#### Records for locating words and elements

>>>

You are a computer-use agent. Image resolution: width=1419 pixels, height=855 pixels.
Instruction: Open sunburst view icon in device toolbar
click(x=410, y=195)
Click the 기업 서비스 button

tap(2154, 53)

<<<

Return every line of the records above unchanged, keeping their original order.

You are a computer-use agent. Image resolution: width=1419 pixels, height=855 pixels.
Instruction: Open sunburst view icon in device toolbar
click(x=410, y=195)
Click the 기업 서비스 button

tap(2154, 53)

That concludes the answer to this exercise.